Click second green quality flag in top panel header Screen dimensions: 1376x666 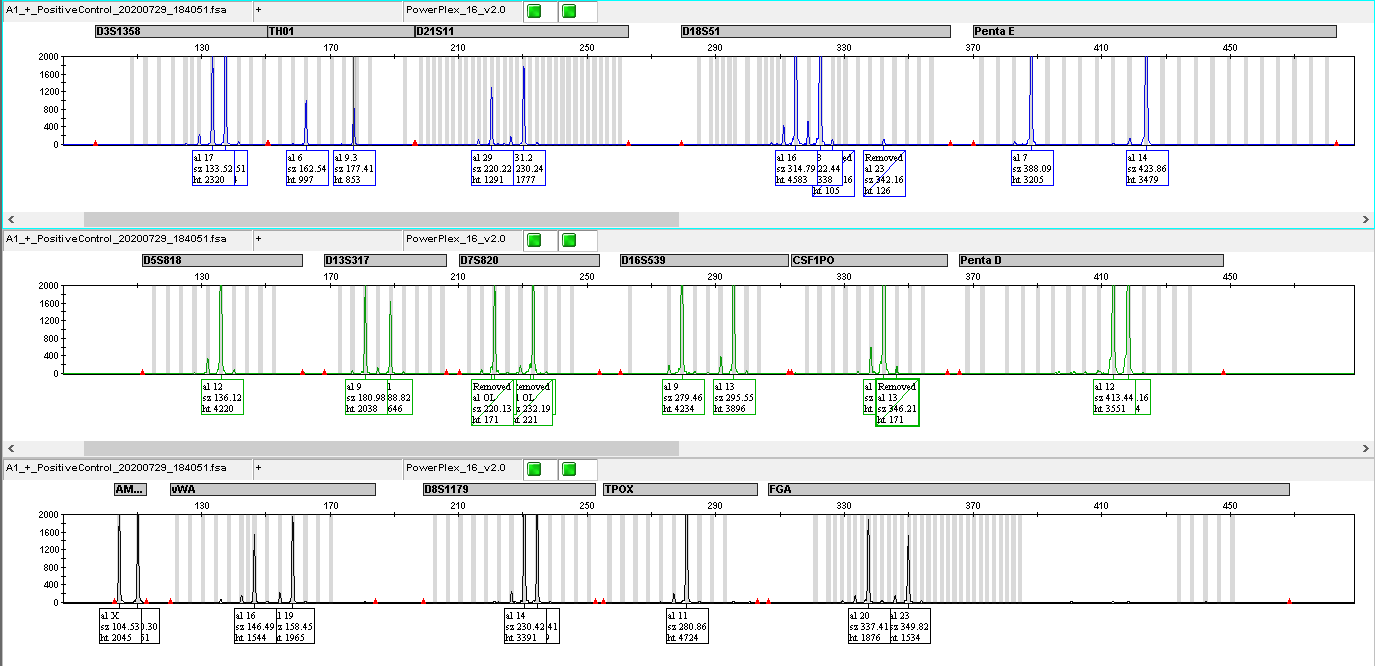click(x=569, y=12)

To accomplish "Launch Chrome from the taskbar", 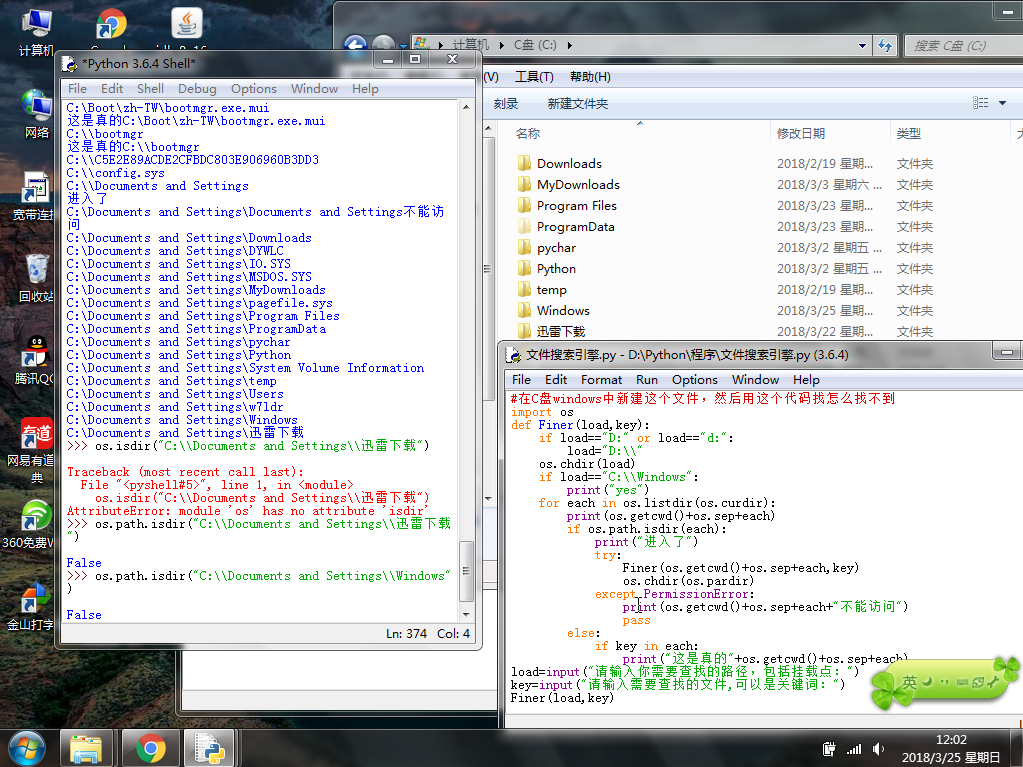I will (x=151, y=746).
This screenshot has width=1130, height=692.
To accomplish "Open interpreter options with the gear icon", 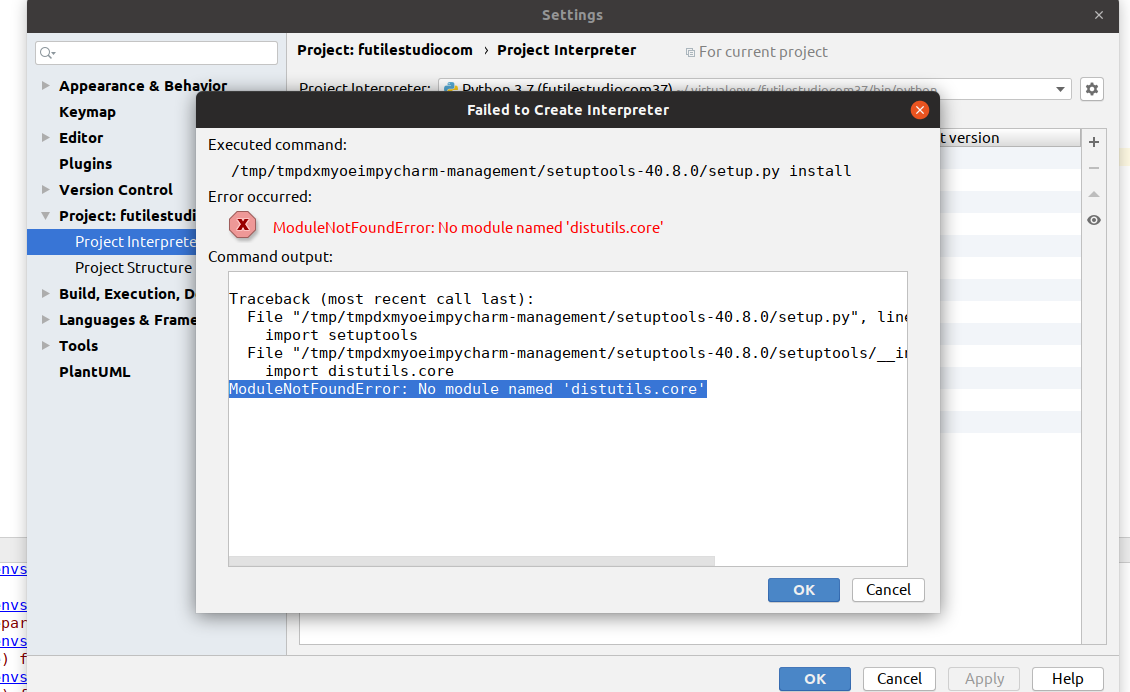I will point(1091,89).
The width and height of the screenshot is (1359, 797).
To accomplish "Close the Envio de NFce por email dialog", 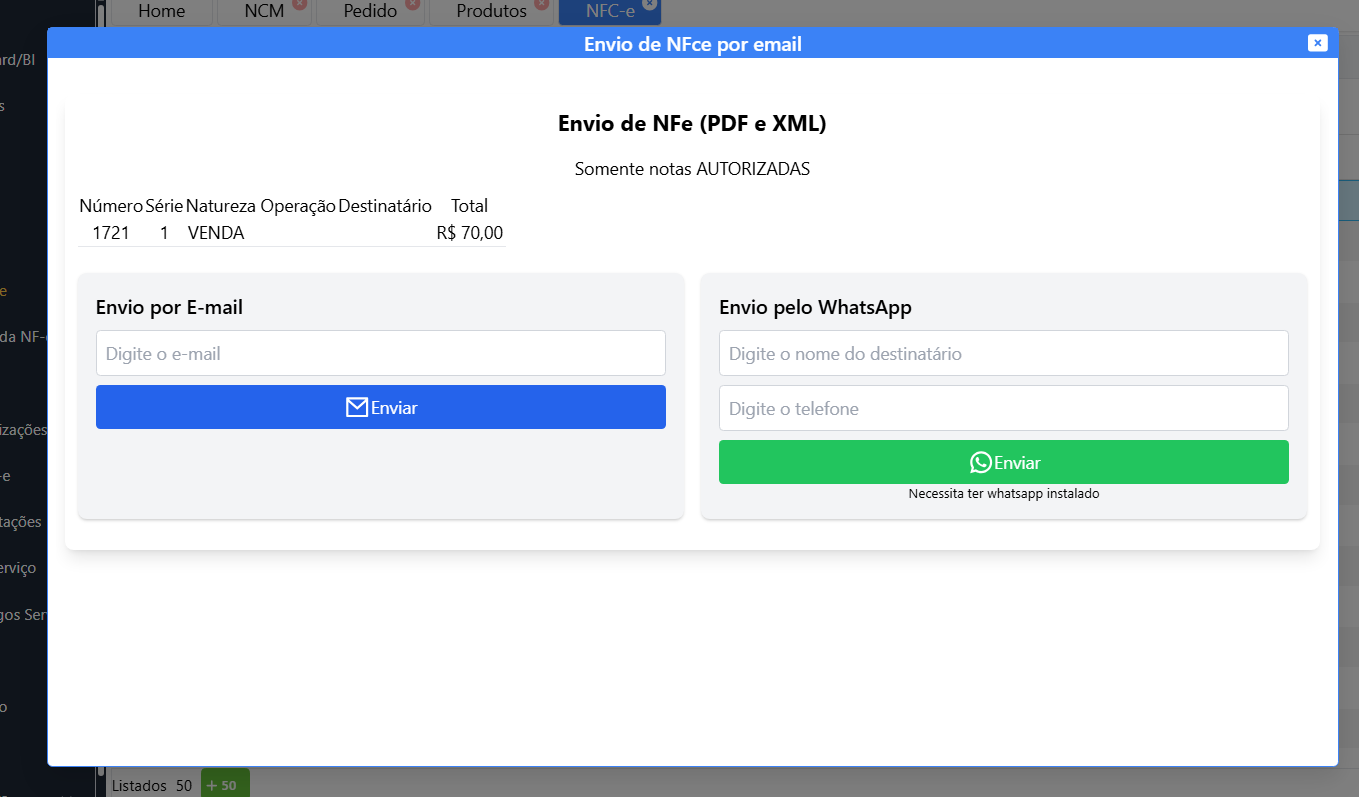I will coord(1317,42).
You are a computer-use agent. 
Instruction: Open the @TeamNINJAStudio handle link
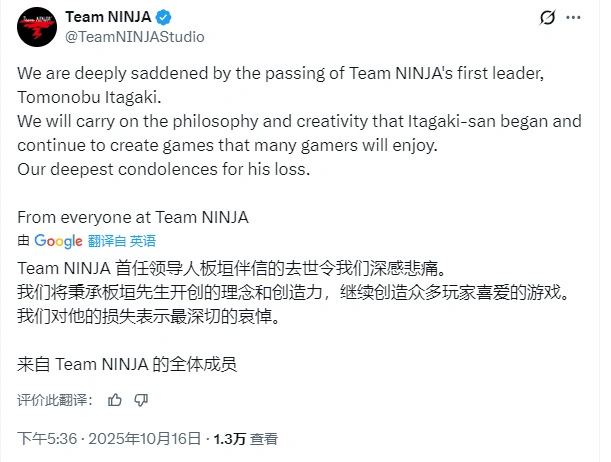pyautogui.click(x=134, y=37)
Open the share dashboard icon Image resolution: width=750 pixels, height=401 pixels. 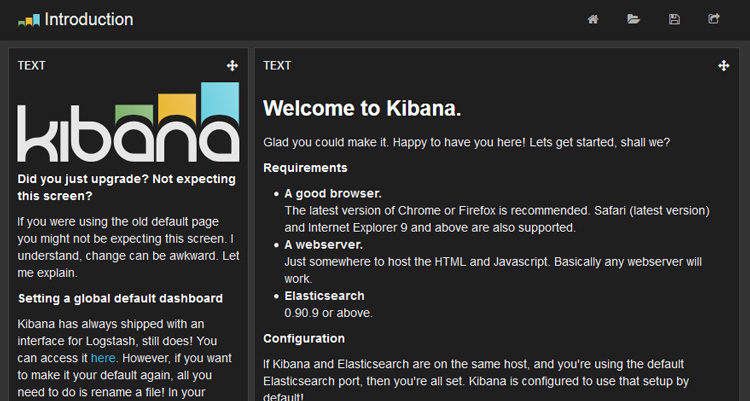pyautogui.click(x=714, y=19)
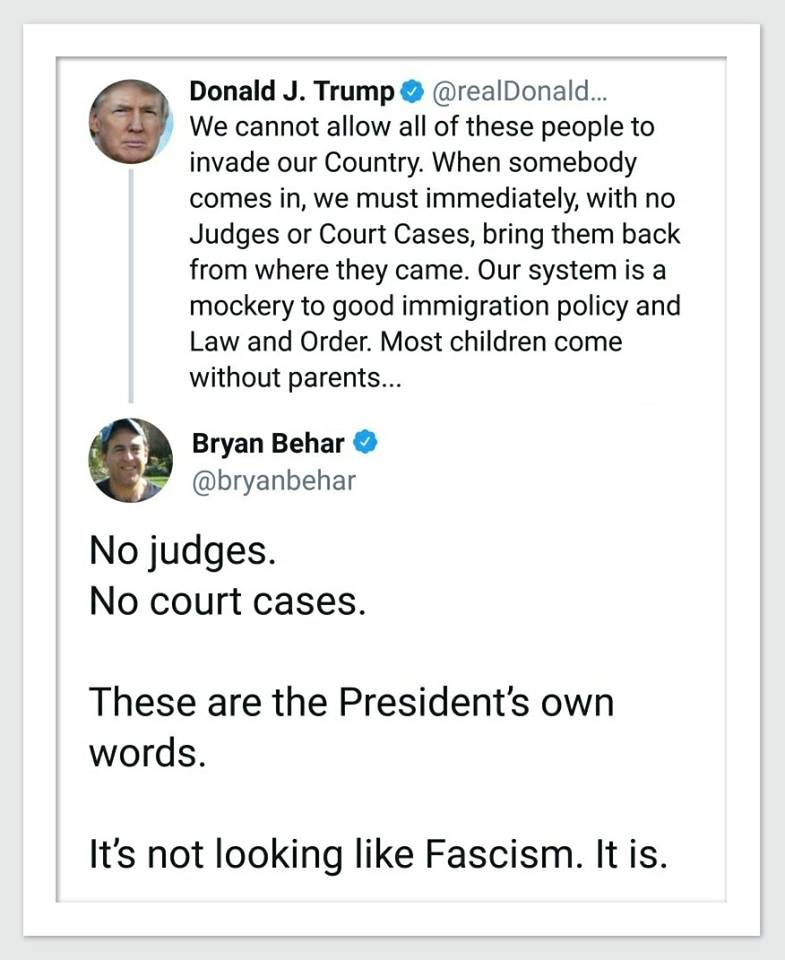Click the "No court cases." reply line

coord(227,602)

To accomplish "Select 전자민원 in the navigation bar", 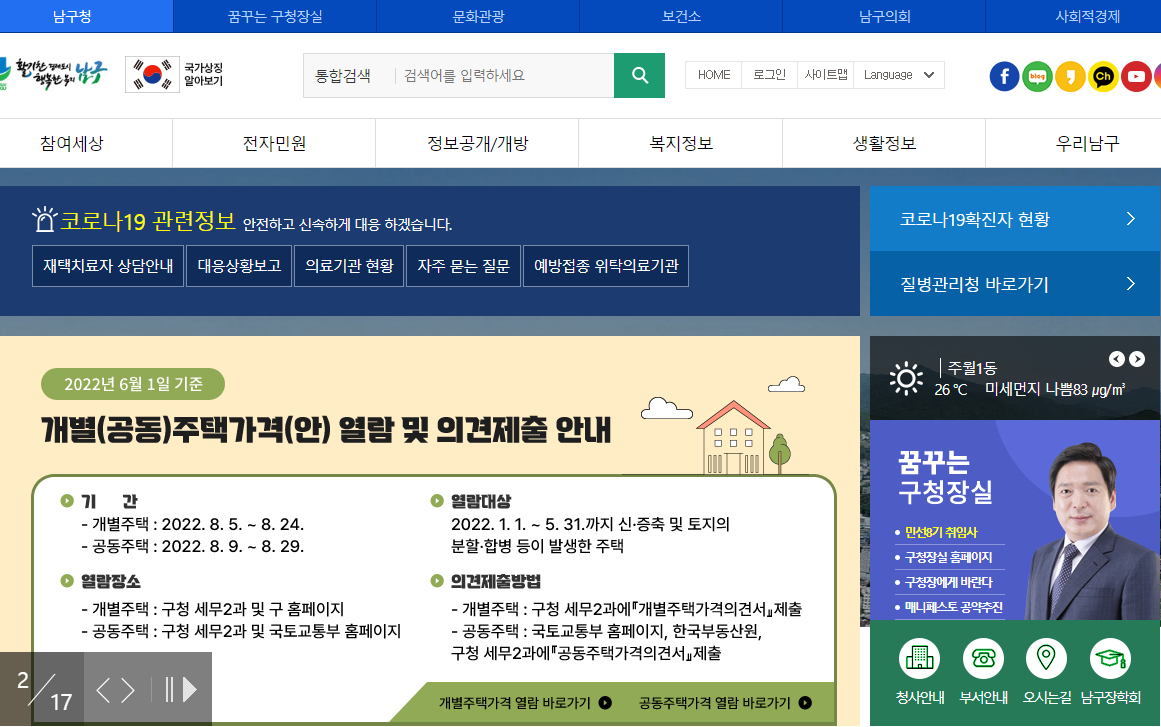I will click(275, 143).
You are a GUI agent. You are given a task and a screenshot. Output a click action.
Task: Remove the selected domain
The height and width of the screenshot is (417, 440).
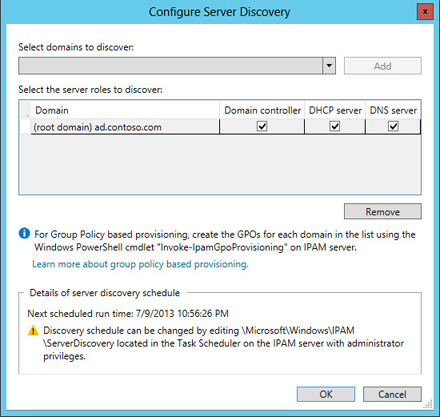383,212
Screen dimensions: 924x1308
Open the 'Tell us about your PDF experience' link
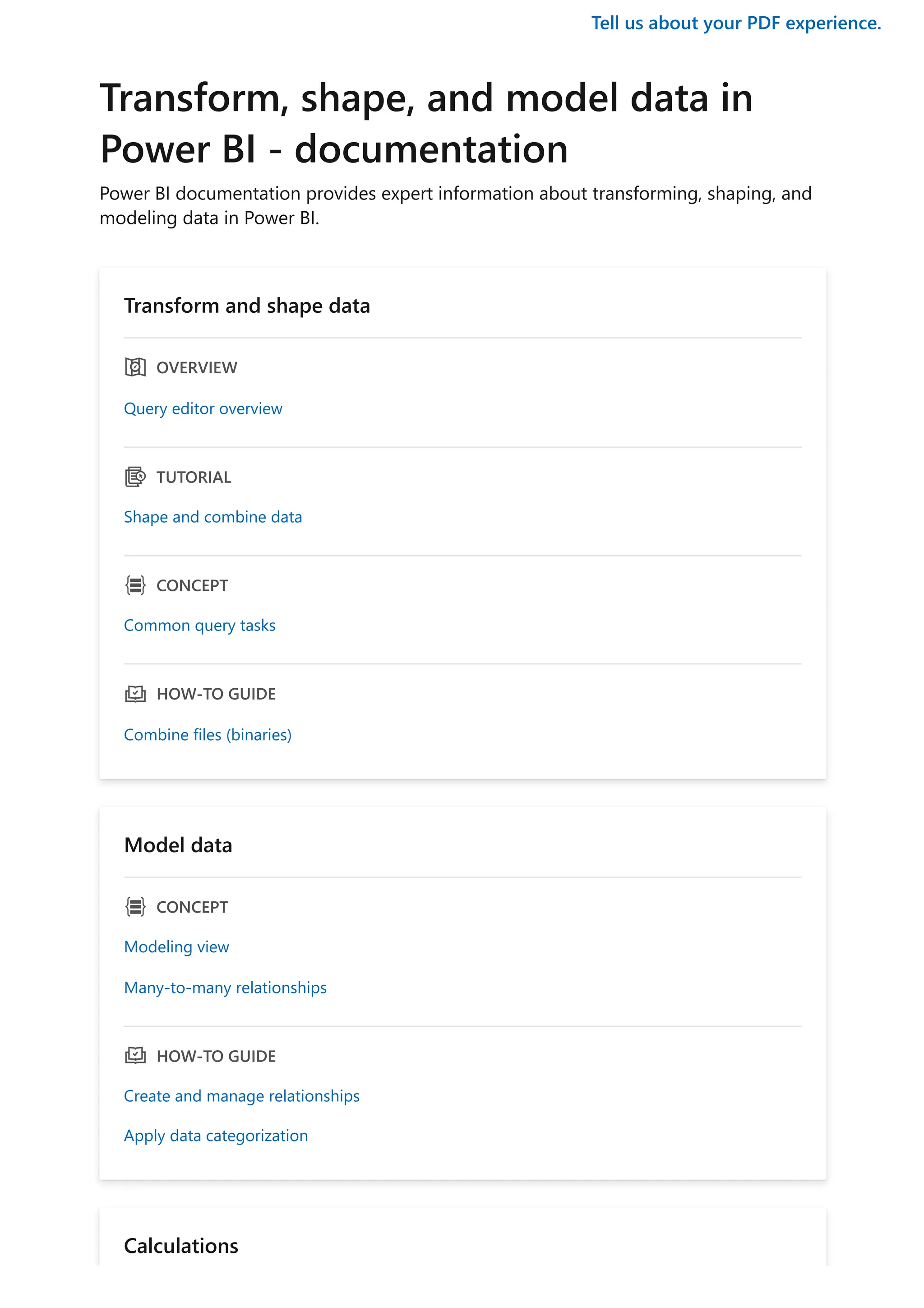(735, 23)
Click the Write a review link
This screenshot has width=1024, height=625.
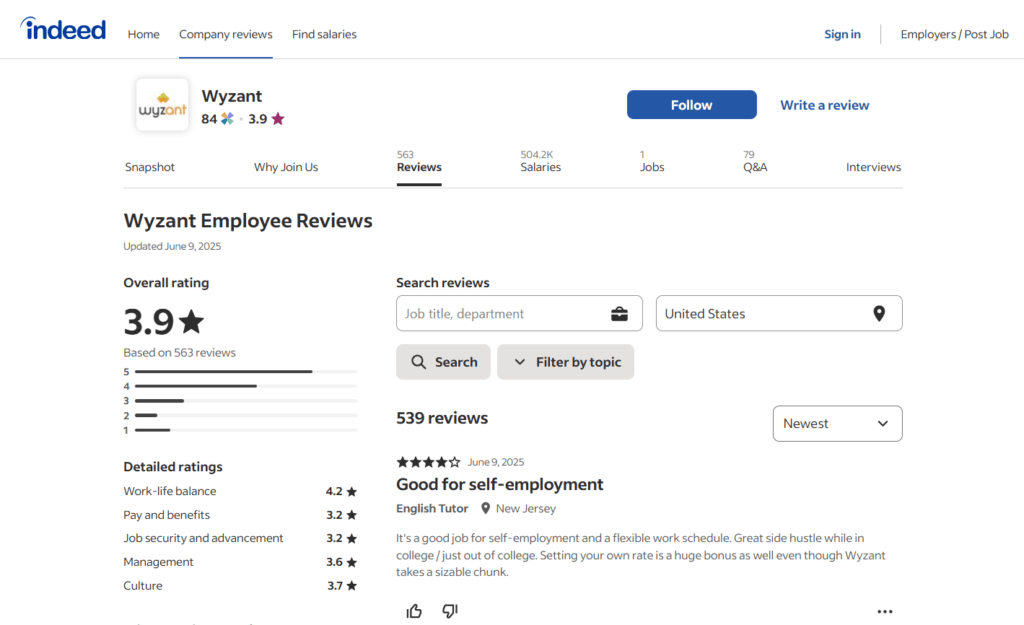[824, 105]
---
[TASK TO CARRY OUT]
Only the lines from the one with "Open the 'Tell" through the final line of the entries above are to be repeated, exactly as written and without pictures.

[ANSWER AREA]
Open the 'Tell us about your PDF experience' link
(735, 23)
Click the Write a review link
This screenshot has width=1024, height=625.
[824, 105]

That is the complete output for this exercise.